> Source information
☆ ☆ ☆ ☆ ☆

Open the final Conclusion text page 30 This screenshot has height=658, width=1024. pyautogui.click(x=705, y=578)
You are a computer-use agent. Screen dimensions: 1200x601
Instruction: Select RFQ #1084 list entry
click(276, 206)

☆ ☆ ☆ ☆ ☆

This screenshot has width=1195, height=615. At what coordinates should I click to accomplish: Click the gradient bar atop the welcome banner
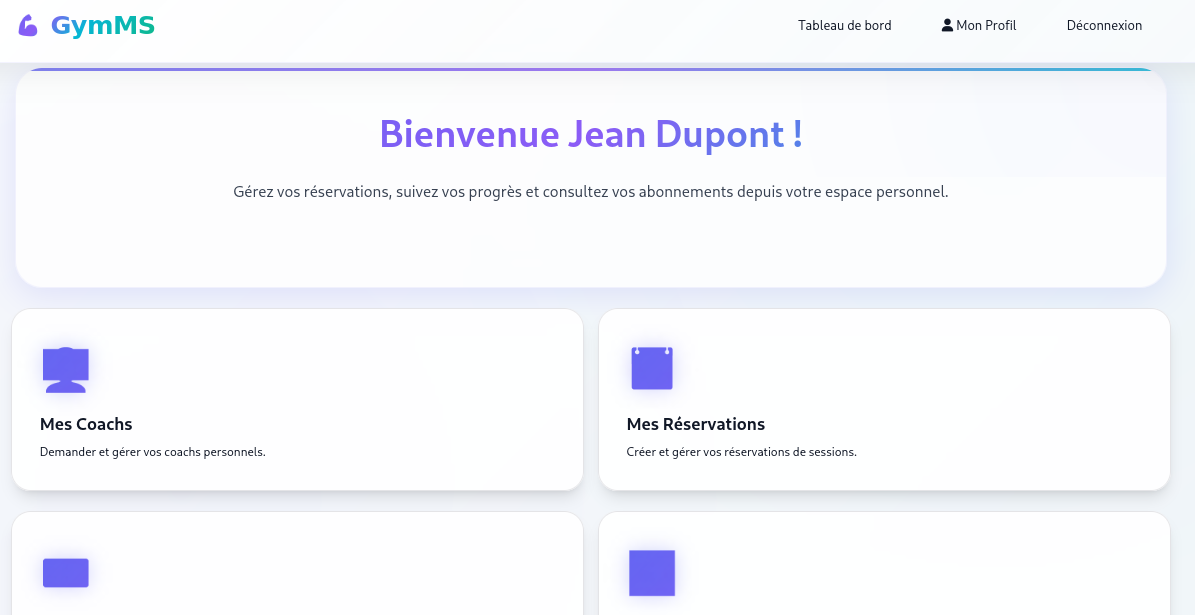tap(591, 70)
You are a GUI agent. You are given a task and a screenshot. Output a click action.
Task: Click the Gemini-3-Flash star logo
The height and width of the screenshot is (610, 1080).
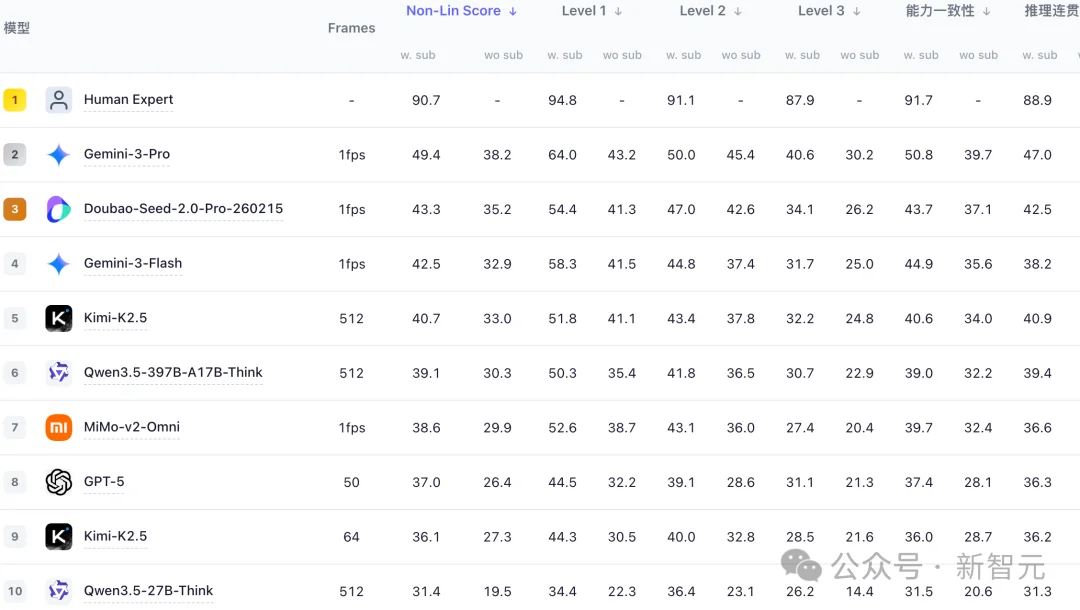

☆ ☆ ☆ ☆ ☆

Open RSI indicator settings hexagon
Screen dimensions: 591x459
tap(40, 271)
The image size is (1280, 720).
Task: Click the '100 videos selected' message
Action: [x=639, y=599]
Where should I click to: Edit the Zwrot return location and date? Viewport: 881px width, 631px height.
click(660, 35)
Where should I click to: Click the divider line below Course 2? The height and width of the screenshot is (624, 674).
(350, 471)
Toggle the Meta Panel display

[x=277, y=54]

☆ ☆ ☆ ☆ ☆

> Exercise brief
Beginning at the line that has "This screenshot has width=1195, height=615." and ending at the line that has "The height and width of the screenshot is (610, 1080).", restate the listing above word for word, pictures left out.

> Solution to this problem
This screenshot has width=1195, height=615. At what coordinates should I click to accomplish: Click the gradient bar atop the welcome banner
tap(591, 70)
You are a GUI agent. You are given a task and a screenshot. Output a click action.
Task: Click the Gemini-3-Flash star logo
The height and width of the screenshot is (610, 1080).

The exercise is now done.